**Requirement**
A verbatim reproduction of the lines below, from the line containing "The image size is (1456, 819). Task: Open" through the line containing "Open the help question mark icon", both ends included, is the whole required output.

--------------------------------

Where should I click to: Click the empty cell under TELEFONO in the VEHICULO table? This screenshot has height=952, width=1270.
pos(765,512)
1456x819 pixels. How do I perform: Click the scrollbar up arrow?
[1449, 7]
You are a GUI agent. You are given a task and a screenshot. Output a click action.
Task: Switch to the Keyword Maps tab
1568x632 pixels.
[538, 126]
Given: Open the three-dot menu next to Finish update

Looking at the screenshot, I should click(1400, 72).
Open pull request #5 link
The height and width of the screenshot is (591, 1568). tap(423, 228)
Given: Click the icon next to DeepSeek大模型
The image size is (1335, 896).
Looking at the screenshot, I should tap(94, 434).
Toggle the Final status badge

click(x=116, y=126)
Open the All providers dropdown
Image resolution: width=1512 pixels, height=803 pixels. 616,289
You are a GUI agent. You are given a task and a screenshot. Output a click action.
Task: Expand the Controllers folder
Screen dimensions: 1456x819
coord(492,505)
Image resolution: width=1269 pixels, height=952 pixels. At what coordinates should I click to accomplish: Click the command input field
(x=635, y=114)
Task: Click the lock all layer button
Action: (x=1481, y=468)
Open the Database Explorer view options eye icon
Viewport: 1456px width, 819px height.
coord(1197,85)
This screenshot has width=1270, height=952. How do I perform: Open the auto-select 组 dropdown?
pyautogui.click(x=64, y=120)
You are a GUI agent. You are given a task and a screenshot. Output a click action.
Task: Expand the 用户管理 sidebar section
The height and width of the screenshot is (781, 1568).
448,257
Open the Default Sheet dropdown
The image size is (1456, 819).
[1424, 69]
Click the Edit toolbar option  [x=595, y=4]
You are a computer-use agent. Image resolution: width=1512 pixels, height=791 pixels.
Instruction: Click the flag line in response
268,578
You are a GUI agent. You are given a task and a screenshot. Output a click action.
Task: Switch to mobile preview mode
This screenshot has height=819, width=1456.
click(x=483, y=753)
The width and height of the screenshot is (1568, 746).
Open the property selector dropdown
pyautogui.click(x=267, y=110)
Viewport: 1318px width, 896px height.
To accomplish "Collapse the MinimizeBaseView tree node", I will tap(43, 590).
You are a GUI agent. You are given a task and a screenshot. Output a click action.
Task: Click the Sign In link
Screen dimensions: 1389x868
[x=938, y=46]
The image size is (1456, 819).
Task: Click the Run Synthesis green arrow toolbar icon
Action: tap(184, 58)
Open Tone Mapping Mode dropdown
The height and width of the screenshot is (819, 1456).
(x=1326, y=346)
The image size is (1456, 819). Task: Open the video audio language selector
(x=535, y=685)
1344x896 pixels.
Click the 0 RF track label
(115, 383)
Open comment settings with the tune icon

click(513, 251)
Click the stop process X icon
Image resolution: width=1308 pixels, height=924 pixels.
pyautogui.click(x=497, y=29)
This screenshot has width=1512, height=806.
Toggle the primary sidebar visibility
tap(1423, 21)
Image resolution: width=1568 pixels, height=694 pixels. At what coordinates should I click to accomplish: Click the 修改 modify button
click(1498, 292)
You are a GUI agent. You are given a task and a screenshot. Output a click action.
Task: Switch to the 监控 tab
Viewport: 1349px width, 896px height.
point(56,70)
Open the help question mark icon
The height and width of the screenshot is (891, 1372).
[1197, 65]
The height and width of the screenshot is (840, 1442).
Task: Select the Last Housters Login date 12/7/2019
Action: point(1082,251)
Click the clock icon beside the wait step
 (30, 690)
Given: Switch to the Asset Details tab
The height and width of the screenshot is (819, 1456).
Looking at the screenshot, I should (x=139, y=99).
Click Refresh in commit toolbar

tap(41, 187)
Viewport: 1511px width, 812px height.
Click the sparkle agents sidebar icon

--------------------------------

**Exercise response**
The image size is (1456, 819). Task: Open the video audio language selector
(x=535, y=685)
1344x896 pixels.
Click the 0 RF track label
(115, 383)
Open comment settings with the tune icon

click(513, 251)
Click the stop process X icon
Image resolution: width=1308 pixels, height=924 pixels.
pyautogui.click(x=497, y=29)
This screenshot has width=1512, height=806.
Toggle the primary sidebar visibility
tap(1423, 21)
Image resolution: width=1568 pixels, height=694 pixels. At what coordinates should I click to accomplish: Click the 修改 modify button
click(1498, 292)
You are a GUI agent. You are given a task and a screenshot. Output a click action.
Task: Switch to the 监控 tab
Viewport: 1349px width, 896px height.
point(56,70)
Open the help question mark icon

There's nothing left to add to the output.